_INSTRUCTIONS TO FOLLOW_
Determine the number of lines below that contain "click". Write nothing but that number.

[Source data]

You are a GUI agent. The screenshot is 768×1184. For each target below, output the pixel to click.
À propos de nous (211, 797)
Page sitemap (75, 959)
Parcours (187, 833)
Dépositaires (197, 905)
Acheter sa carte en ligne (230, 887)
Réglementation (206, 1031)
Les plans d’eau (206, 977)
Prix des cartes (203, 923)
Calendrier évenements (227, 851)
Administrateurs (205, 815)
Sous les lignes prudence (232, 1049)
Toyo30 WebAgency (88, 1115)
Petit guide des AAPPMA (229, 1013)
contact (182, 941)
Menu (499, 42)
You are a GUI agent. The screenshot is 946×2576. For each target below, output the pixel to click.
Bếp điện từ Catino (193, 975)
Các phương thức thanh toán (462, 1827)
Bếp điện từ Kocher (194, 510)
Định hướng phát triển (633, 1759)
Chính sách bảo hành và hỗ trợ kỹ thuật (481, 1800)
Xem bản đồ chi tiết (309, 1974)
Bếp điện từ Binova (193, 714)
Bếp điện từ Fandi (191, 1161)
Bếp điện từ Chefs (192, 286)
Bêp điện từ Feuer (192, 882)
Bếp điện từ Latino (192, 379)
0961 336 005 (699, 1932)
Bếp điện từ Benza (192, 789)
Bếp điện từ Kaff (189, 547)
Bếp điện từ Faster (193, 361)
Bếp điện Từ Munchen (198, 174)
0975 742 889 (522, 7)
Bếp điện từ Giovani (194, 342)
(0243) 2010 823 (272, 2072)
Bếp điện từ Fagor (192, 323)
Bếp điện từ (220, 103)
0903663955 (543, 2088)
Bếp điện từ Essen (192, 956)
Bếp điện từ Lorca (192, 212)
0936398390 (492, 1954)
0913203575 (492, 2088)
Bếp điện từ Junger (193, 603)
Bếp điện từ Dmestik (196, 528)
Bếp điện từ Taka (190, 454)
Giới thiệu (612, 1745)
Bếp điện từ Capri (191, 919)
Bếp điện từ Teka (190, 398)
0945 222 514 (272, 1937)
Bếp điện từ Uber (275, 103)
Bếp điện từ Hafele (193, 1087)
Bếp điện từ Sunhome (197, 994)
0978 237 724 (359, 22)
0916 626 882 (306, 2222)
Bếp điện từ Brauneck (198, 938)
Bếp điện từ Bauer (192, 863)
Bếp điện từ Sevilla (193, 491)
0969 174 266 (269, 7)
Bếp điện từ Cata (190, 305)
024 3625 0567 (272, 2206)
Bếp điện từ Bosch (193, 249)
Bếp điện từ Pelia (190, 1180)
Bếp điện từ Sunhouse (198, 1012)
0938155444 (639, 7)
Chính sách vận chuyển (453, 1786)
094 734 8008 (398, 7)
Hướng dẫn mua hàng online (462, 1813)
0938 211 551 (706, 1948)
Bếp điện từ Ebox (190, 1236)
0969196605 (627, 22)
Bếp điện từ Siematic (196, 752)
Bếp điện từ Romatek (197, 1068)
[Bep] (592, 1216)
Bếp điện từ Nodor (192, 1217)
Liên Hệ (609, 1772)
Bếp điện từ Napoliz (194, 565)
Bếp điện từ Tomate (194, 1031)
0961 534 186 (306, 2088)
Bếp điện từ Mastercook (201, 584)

_RESPONSE_
2